» Problem: Please copy each line of the data that includes the string "badge".

» Working data:
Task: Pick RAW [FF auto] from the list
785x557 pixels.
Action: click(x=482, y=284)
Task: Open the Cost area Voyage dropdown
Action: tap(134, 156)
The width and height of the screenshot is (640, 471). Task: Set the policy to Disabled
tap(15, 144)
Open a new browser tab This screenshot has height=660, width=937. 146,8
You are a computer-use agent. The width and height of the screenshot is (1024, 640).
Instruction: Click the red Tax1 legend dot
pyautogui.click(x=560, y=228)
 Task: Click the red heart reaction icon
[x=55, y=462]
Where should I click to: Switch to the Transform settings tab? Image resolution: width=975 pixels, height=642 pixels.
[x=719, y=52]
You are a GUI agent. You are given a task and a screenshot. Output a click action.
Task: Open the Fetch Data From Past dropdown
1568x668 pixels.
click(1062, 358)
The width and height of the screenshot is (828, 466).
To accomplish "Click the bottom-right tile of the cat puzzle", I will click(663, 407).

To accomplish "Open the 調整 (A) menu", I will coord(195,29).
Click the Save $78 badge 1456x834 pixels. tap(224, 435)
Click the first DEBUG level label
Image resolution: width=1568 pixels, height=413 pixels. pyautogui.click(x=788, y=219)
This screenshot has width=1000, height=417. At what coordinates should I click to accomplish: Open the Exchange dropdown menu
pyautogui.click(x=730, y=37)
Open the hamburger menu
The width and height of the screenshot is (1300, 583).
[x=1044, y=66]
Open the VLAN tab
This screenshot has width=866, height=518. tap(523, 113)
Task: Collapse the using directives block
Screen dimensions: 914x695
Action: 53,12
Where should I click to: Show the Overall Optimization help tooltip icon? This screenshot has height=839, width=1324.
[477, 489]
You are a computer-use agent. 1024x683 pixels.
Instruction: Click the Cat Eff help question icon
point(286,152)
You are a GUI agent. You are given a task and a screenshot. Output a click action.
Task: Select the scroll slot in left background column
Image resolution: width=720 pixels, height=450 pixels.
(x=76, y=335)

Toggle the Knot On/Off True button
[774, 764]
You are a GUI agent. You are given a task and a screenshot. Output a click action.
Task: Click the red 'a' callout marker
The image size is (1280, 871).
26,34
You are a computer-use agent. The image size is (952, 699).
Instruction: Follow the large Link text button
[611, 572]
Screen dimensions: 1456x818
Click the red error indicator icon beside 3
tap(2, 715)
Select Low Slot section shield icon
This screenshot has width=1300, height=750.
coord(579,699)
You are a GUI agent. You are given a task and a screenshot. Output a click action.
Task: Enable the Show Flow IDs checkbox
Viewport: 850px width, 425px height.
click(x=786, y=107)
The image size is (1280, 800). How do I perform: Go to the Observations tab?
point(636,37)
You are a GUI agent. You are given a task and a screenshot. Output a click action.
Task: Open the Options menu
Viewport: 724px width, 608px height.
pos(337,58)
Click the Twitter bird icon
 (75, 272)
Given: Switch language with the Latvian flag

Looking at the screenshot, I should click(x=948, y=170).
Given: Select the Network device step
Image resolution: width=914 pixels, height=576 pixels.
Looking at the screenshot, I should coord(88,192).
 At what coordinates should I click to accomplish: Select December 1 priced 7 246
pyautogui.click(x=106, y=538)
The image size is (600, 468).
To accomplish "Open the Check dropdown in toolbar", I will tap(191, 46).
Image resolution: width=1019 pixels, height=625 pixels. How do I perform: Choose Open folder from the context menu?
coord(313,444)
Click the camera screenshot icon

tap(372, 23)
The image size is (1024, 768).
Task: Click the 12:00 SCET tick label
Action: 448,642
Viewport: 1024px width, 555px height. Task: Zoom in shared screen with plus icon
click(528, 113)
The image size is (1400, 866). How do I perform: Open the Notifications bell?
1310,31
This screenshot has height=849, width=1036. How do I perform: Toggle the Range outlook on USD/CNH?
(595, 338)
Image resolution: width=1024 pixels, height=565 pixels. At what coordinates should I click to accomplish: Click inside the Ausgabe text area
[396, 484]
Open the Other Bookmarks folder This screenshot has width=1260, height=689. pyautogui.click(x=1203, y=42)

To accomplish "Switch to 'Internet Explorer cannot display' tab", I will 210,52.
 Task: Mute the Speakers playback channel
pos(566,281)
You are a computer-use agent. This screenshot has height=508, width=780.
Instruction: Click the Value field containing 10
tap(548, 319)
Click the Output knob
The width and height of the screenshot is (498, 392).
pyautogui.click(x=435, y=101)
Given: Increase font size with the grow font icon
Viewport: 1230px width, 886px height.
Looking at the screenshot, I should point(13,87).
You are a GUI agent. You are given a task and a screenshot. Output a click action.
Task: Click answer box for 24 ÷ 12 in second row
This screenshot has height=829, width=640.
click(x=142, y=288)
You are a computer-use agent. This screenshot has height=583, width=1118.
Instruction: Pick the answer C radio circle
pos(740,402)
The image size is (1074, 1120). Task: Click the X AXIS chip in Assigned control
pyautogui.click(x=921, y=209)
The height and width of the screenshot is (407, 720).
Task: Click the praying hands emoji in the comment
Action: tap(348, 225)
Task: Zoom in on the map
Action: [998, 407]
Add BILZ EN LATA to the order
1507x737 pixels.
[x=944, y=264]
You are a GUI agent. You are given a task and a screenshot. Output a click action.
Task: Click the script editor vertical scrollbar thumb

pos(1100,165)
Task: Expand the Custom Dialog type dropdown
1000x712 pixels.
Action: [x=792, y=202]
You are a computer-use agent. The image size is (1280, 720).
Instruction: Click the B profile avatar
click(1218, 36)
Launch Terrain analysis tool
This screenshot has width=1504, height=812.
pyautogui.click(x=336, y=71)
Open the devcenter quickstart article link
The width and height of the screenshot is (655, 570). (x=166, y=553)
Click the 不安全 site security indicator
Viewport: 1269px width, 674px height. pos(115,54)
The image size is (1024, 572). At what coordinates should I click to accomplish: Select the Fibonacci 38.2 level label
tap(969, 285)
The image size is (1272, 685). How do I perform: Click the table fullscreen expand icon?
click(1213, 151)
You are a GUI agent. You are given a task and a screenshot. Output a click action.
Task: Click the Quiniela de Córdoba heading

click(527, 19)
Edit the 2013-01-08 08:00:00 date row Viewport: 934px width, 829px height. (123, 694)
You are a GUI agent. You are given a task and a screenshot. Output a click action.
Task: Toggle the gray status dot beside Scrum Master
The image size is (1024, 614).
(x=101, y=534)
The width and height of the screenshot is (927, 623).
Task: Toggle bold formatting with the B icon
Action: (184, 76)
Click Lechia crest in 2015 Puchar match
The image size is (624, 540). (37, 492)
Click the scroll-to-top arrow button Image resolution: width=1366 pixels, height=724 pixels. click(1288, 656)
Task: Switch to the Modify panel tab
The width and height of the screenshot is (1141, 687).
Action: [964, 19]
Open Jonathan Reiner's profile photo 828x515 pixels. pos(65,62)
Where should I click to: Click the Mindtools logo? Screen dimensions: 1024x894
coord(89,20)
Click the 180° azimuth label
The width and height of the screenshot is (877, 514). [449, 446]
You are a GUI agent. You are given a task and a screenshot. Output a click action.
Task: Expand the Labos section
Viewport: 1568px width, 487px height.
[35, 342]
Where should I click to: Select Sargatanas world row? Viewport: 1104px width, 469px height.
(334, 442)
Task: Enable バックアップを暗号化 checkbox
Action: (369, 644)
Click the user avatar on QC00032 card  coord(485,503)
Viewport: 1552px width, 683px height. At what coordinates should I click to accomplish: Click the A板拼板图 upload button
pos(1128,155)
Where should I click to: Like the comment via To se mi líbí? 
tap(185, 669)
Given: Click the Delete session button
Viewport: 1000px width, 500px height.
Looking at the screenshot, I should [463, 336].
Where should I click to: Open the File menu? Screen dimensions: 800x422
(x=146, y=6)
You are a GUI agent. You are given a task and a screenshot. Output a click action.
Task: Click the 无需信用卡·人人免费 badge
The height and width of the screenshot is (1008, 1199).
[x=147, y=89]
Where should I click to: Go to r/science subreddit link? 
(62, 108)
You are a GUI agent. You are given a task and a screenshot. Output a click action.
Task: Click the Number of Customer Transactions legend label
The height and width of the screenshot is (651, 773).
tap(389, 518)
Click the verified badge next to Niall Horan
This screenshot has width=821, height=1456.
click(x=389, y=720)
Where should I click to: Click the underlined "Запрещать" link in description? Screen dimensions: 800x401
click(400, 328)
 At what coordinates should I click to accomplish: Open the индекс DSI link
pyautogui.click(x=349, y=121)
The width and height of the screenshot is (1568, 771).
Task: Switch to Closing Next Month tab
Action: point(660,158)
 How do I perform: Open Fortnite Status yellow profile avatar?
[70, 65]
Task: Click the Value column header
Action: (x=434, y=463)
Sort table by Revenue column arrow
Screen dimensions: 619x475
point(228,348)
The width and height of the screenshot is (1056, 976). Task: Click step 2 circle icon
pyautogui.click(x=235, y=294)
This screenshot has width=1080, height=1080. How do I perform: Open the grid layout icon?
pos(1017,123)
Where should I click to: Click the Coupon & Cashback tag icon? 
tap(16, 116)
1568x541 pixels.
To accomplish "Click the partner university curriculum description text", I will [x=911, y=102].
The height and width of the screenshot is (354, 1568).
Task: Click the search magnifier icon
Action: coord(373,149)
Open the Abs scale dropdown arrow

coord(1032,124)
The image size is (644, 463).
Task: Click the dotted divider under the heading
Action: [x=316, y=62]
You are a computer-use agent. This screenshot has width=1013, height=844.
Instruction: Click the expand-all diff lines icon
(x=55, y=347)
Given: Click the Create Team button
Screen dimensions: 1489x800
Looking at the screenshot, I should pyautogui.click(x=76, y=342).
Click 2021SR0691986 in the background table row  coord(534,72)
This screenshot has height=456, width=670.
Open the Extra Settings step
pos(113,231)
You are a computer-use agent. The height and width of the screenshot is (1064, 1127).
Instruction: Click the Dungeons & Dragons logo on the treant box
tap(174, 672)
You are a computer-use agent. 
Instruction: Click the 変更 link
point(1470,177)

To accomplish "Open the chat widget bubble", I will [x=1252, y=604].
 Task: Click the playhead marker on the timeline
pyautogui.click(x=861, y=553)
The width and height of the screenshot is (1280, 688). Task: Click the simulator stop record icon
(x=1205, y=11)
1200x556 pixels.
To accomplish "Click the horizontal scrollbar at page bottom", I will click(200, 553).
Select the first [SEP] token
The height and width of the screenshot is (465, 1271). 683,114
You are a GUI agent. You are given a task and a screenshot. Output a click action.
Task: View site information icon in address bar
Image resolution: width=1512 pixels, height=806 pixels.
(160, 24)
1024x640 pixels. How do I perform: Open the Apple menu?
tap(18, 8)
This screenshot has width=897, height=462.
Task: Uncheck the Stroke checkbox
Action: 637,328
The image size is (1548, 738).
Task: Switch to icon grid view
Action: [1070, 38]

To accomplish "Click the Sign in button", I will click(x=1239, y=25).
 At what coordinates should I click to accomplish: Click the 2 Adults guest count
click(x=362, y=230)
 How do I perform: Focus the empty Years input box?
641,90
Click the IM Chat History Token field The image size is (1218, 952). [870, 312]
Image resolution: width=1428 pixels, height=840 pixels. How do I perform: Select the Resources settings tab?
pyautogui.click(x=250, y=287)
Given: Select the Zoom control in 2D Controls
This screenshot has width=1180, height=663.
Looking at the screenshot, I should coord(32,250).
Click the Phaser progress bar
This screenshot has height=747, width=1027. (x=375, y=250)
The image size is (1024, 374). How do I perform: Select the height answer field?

» Response to the exercise:
Click the Save $78 badge 1456x834 pixels. tap(224, 435)
Task: Click the 无需信用卡·人人免费 badge
Click the verified badge next to Niall Horan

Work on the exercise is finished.